Con el departamento de Lavalle como anfitrión, Mendoza vivió una de sus noches más simbólicas con la Bendición de los Frutos 2026. Bajo el lema "La mesa del vino compartido", la ceremonia marcó el inicio oficial de los actos centrales, contando con la presencia estelar de Victoria Segura Wanrold, la soberana de Guaymallén, quien acompañó el rito junto al intendente Marcos Calvente y el resto de las candidatas al trono nacional.
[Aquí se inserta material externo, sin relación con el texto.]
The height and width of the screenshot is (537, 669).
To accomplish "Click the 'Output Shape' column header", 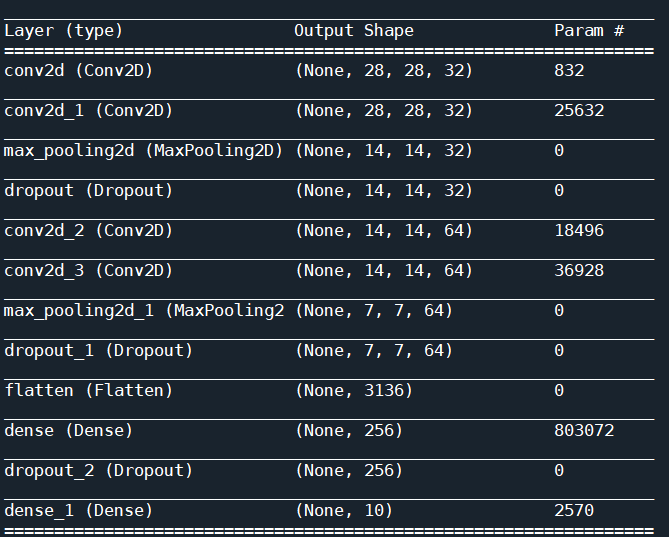I will [x=354, y=31].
Tradición, fe y el brindis del vino nuevo
La puesta en escena, dirigida por Alicia Casares, transformó el escenario en un relato vivo sobre la identidad mendocina y el trabajo rural. A través de cuadros coreográficos que combinaron lo contemporáneo con el folclore, se rindió homenaje a las familias que enfrentan las inclemencias del tiempo para proteger la vid. El momento de mayor espiritualidad llegó con la procesión de la Virgen de la Carrodilla, escoltada por gauchos y cosechadores, seguida por la bendición ecuménica de los frutos.
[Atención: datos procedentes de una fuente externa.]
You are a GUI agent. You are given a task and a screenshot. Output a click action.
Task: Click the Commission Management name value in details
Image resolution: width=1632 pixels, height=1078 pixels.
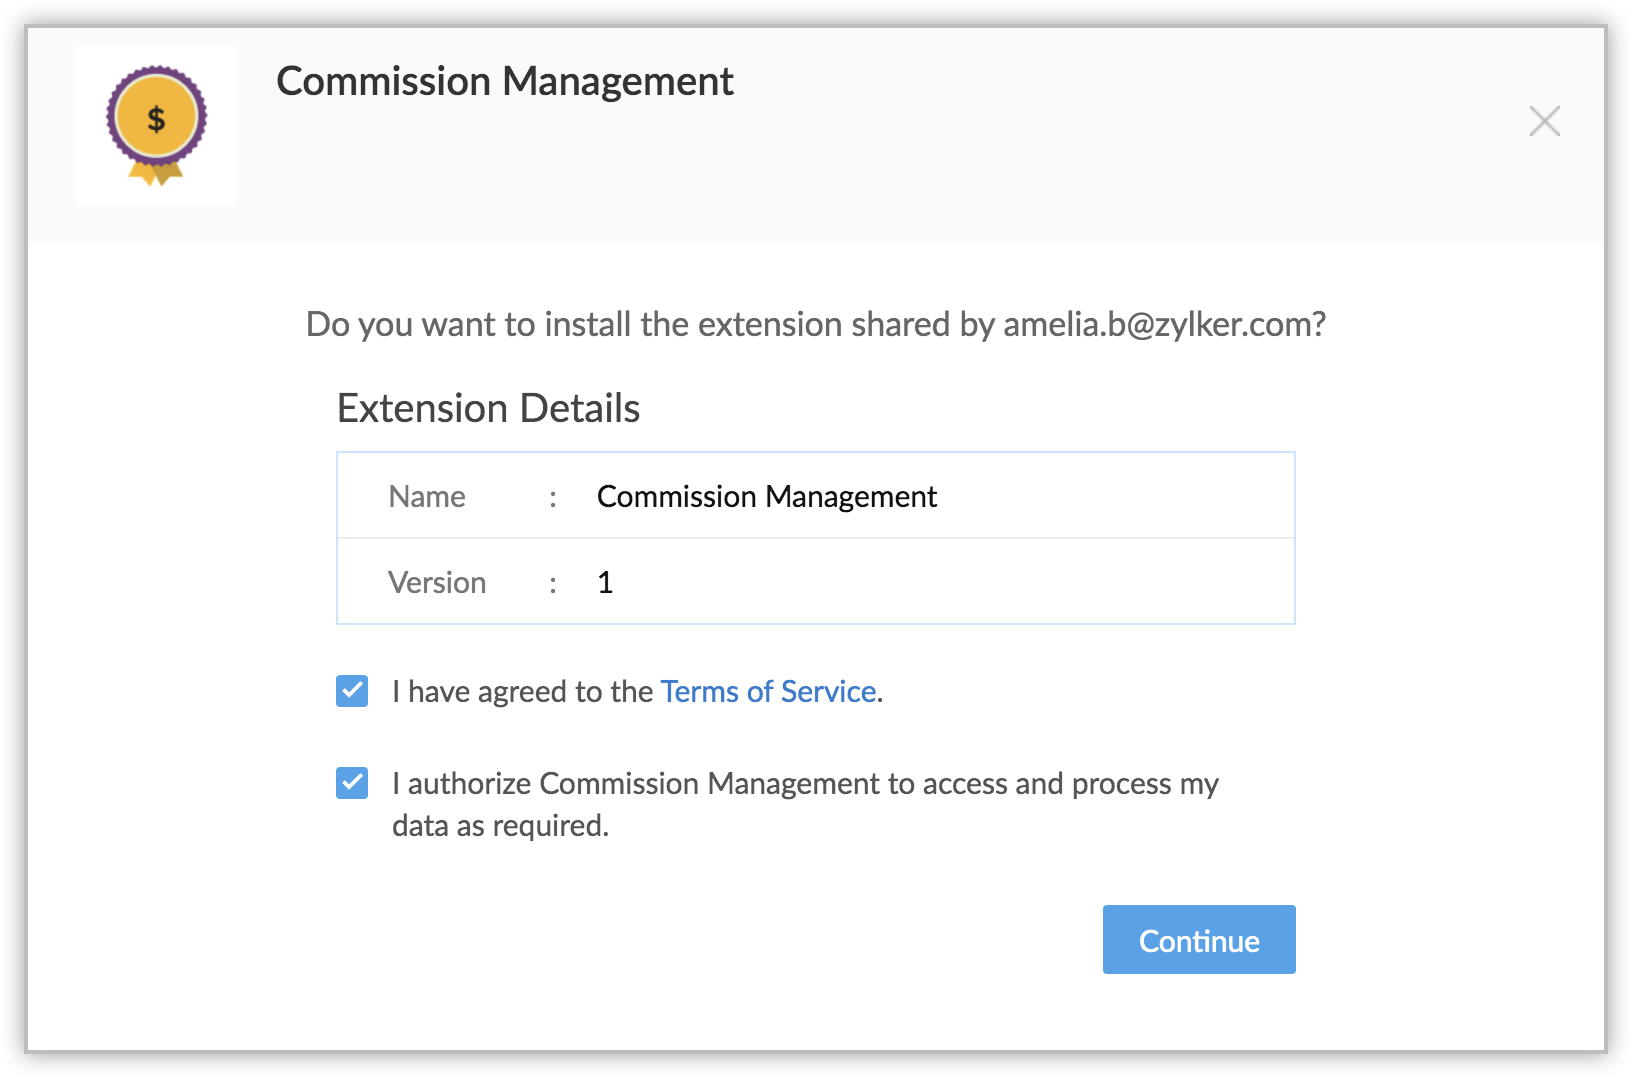point(766,497)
Victoria, junto a las demás reinas departamentales, participó activamente del gesto de elevar los canastos con los frutos de la tierra, simbolizando la gratitud de todo el territorio provincial. Posteriormente, el gobernador Alfredo Cornejo cumplió con el tradicional golpe de reja, los tres impactos que representan el descanso, la gratitud y la justicia en el acuerdo entre el hombre y el suelo.
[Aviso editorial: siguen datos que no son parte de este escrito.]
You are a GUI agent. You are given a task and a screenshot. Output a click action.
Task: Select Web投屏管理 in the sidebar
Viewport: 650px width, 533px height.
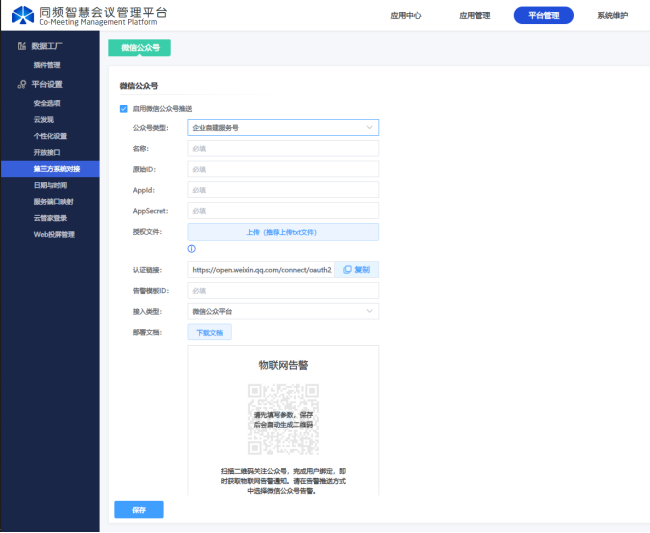[x=54, y=234]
El evento cerró con un brindis que sella el compromiso con la industria vitivinícola, dejando el camino listo para los eventos venideros: el Brindis de las Reinas en San Martín y la esperada Fiesta de la Cosecha. La presencia de Guaymallén en este acto reafirma el fuerte vínculo del departamento con las tradiciones más profundas de nuestra cultura.